[Provided entries]
=== Section Start ===

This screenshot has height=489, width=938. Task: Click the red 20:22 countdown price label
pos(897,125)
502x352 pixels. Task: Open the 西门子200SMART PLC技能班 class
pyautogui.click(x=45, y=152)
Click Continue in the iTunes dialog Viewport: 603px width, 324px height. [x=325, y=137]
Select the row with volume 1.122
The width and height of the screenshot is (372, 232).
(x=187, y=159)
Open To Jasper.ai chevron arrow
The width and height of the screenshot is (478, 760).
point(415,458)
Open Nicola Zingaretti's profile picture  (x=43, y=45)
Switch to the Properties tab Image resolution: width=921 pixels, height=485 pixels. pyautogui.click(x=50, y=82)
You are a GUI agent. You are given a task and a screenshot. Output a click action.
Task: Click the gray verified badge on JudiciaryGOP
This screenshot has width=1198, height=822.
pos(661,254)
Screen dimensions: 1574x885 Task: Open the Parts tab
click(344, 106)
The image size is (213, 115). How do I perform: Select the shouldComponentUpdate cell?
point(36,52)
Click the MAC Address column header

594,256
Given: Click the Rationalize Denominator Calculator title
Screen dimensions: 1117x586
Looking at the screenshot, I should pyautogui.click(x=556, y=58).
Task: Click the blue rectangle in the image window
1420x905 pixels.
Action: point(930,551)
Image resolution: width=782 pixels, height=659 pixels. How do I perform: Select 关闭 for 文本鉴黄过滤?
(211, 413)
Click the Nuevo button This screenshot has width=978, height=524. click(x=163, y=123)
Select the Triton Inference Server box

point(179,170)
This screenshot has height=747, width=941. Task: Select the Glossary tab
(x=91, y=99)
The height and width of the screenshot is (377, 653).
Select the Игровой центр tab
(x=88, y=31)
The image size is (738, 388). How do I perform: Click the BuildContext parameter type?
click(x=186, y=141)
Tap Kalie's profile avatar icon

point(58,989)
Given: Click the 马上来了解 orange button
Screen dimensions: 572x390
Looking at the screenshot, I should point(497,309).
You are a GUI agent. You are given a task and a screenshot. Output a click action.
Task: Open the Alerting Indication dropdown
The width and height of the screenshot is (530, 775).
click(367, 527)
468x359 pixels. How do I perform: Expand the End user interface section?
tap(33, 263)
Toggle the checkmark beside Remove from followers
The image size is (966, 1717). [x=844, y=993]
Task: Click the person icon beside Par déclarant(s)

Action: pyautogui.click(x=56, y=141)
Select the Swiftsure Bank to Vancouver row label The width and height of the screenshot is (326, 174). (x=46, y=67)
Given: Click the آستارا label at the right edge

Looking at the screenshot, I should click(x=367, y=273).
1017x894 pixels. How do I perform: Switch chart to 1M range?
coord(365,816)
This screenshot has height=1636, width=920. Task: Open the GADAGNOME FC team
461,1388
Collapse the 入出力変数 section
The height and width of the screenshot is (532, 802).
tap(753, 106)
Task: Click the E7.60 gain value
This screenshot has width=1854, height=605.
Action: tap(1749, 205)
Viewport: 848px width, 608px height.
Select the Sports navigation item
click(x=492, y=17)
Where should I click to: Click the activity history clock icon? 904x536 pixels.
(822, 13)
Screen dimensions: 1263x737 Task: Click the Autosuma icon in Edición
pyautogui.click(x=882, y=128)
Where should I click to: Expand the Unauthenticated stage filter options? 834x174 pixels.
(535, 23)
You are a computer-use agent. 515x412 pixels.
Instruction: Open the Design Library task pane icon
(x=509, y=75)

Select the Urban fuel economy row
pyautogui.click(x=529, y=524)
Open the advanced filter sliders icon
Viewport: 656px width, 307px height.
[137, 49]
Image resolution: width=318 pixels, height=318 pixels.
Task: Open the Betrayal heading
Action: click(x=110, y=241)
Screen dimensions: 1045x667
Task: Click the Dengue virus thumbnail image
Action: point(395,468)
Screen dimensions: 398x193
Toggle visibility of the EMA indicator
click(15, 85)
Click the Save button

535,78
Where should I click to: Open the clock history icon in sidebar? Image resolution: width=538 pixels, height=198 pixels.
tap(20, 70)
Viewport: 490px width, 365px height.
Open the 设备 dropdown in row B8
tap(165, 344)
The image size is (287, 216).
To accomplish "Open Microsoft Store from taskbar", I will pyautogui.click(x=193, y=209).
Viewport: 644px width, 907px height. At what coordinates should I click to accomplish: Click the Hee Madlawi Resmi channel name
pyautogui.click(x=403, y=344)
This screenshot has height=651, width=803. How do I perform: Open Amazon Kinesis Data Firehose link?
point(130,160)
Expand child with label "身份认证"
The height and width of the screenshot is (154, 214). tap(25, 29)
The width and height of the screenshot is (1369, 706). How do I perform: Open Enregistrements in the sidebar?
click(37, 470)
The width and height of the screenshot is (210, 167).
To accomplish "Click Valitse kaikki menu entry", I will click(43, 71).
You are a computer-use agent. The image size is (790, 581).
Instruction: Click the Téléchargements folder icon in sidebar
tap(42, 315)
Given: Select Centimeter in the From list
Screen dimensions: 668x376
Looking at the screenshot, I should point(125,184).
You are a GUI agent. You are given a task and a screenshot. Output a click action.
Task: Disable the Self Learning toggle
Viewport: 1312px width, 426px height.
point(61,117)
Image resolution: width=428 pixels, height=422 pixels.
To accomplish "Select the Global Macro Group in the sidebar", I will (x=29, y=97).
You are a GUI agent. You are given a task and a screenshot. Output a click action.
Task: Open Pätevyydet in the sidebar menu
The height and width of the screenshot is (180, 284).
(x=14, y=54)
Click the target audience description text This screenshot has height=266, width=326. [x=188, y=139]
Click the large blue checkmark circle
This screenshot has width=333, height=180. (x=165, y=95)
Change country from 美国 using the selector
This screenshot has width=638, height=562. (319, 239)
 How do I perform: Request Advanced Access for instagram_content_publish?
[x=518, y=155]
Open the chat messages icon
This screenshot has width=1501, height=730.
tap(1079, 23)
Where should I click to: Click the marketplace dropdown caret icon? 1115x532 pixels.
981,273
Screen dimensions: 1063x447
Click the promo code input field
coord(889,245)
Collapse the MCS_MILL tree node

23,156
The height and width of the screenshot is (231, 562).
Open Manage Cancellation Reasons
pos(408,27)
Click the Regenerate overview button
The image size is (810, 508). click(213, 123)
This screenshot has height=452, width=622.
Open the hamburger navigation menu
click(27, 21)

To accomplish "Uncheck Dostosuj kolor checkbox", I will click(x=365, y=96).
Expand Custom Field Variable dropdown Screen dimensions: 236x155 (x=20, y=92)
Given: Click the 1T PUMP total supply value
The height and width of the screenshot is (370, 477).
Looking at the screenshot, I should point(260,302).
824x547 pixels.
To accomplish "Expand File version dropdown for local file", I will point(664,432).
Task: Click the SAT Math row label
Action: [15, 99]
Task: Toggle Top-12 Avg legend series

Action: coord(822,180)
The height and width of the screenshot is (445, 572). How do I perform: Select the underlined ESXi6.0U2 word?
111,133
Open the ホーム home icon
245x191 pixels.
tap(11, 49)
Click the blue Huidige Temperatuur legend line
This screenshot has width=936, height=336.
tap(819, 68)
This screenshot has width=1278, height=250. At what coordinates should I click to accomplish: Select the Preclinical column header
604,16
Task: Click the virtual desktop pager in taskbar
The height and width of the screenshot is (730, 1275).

=== Section End ===

[Exercise]
Within the material above, report how many lines carry the word "value", and nothing else.

[Worked solution]
2